> **Input data**:

*** Block opens ***

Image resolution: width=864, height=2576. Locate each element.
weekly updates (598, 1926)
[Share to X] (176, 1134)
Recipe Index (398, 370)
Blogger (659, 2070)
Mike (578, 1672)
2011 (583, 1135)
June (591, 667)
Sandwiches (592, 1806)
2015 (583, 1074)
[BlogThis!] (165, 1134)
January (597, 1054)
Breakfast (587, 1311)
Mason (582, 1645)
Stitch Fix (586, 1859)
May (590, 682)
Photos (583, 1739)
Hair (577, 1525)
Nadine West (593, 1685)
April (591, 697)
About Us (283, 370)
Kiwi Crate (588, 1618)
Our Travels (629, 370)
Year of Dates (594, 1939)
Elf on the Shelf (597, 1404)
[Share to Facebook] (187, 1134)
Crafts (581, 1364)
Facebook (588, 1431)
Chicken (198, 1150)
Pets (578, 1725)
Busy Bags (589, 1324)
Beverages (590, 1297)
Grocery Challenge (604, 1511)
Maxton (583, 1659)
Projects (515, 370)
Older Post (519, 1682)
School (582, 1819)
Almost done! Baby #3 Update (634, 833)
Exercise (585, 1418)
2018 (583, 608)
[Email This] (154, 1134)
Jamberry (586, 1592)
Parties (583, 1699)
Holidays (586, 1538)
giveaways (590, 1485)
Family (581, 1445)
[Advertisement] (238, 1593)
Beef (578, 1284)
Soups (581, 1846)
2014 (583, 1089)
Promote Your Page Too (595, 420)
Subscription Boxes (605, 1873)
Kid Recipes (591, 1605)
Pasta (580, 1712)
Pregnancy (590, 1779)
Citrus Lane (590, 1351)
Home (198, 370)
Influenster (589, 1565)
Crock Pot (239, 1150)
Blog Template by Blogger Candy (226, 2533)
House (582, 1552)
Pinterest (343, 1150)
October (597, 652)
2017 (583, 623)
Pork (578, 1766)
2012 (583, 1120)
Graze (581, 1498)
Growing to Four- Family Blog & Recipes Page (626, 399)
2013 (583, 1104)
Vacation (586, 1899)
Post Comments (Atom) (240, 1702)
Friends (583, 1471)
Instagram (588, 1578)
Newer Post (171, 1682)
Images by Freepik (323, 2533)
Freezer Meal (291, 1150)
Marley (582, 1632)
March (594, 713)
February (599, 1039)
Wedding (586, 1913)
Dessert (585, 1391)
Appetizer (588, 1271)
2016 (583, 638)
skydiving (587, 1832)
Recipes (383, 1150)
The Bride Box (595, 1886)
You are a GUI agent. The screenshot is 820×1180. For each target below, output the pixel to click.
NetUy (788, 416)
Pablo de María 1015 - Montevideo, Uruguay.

*** Block closes ***

> **Your objective**: Begin at the line that has "[Advertisement] (238, 1593)" in the entries above; stop after the line that has "Appetizer (588, 1271)". Transcribe exactly those lines and no others.

> **Answer for the task**:
[Advertisement] (238, 1593)
Beef (578, 1284)
Soups (581, 1846)
2014 (583, 1089)
Promote Your Page Too (595, 420)
Subscription Boxes (605, 1873)
Kid Recipes (591, 1605)
Pasta (580, 1712)
Pregnancy (590, 1779)
Citrus Lane (590, 1351)
Home (198, 370)
Influenster (589, 1565)
Crock Pot (239, 1150)
Blog Template by Blogger Candy (226, 2533)
House (582, 1552)
Pinterest (343, 1150)
October (597, 652)
2017 (583, 623)
Pork (578, 1766)
2012 (583, 1120)
Graze (581, 1498)
Growing to Four- Family Blog & Recipes Page (626, 399)
2013 (583, 1104)
Vacation (586, 1899)
Post Comments (Atom) (240, 1702)
Friends (583, 1471)
Instagram (588, 1578)
Newer Post (171, 1682)
Images by Freepik (323, 2533)
Freezer Meal (291, 1150)
Marley (582, 1632)
March (594, 713)
February (599, 1039)
Wedding (586, 1913)
Dessert (585, 1391)
Appetizer (588, 1271)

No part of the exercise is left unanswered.